Collected data
▼▼▼

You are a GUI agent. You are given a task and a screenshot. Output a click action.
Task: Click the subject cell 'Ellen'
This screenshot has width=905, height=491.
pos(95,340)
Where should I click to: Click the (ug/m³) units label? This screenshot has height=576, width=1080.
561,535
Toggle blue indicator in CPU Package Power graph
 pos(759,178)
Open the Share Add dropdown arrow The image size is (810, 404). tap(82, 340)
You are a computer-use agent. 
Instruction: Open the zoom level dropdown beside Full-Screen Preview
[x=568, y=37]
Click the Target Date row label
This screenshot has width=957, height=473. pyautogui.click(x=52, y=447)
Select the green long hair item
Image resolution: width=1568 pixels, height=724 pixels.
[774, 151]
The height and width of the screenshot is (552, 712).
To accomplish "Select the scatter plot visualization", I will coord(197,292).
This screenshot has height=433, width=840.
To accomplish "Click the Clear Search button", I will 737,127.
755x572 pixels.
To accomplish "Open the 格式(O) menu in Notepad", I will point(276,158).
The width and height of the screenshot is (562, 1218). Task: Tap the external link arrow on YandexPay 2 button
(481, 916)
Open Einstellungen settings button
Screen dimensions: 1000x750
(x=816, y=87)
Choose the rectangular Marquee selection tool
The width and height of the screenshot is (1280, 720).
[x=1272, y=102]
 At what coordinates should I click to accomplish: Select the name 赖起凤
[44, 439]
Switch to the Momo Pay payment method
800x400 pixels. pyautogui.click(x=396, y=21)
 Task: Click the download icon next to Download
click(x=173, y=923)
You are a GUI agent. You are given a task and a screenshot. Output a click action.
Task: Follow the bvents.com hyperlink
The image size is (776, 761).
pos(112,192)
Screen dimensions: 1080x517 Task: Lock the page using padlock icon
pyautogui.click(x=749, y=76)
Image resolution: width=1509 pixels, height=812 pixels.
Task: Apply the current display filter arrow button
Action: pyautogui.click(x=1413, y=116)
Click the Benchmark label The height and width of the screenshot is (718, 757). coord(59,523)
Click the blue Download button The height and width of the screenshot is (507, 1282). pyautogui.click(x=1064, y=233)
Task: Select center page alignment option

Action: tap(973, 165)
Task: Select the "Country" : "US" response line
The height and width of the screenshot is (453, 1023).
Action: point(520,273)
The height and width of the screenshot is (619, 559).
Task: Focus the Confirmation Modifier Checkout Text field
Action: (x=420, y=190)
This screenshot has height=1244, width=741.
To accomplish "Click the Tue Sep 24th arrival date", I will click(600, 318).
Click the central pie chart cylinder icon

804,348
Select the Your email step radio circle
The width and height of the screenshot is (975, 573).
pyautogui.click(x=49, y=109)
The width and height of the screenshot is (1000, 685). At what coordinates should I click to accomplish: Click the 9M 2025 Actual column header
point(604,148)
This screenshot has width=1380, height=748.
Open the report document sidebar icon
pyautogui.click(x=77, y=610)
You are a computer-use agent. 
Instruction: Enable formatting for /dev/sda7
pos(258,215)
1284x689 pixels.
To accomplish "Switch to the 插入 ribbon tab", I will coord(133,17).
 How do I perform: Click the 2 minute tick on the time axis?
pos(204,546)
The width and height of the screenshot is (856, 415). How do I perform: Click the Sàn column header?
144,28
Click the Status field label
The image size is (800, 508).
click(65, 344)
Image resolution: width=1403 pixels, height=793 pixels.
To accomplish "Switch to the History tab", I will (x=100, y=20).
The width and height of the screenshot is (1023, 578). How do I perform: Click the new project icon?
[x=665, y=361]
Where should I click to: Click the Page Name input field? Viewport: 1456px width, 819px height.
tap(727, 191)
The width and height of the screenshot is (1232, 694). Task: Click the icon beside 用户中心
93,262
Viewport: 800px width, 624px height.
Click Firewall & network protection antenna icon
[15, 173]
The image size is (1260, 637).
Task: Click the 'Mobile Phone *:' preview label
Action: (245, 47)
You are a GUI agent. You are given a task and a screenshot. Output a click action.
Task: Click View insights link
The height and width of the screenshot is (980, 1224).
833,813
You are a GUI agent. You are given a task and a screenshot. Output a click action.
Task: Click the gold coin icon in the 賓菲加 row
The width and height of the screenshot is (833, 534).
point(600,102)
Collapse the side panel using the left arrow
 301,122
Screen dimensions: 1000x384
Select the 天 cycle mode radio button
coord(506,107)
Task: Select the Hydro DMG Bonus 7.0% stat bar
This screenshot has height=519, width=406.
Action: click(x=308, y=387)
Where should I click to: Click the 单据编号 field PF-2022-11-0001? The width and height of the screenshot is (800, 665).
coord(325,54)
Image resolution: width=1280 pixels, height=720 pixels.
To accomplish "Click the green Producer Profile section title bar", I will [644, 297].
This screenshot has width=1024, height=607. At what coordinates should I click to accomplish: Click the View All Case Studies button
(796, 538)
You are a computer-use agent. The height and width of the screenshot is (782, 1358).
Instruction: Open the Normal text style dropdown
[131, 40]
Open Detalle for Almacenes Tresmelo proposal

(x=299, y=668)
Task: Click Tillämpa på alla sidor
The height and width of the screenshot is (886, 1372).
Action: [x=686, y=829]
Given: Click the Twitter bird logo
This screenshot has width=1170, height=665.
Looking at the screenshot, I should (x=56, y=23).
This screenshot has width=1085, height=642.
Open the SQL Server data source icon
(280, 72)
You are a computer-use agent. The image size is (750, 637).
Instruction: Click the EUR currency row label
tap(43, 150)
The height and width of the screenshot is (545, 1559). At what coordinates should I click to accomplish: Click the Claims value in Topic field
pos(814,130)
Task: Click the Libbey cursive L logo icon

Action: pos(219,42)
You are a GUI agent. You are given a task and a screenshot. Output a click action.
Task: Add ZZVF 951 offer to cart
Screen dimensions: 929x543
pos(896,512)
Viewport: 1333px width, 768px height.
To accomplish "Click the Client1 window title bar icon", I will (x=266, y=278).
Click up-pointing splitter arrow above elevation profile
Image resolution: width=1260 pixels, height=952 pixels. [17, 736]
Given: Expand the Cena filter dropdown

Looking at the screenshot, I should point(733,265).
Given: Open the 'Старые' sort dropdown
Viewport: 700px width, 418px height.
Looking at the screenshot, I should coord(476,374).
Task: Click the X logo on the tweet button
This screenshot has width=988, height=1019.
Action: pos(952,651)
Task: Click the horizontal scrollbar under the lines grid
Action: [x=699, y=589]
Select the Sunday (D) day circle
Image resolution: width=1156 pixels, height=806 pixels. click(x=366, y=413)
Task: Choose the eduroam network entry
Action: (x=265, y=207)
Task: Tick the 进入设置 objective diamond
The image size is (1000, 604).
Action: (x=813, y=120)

▲▲▲

> WORK ORDER
Repeat the entries above exactly, from the first line through the line containing "The height and width of the screenshot is (552, 712).".

> SOLUTION BELOW
You are a GUI agent. You are given a task and a screenshot. Output a click action.
Task: Click the subject cell 'Ellen'
This screenshot has width=905, height=491.
pos(95,340)
Where should I click to: Click the (ug/m³) units label? This screenshot has height=576, width=1080.
561,535
Toggle blue indicator in CPU Package Power graph
 pos(759,178)
Open the Share Add dropdown arrow The image size is (810, 404). tap(82, 340)
You are a computer-use agent. 
Instruction: Open the zoom level dropdown beside Full-Screen Preview
[x=568, y=37]
Click the Target Date row label
This screenshot has width=957, height=473. pyautogui.click(x=52, y=447)
Select the green long hair item
Image resolution: width=1568 pixels, height=724 pixels.
[774, 151]
The height and width of the screenshot is (552, 712).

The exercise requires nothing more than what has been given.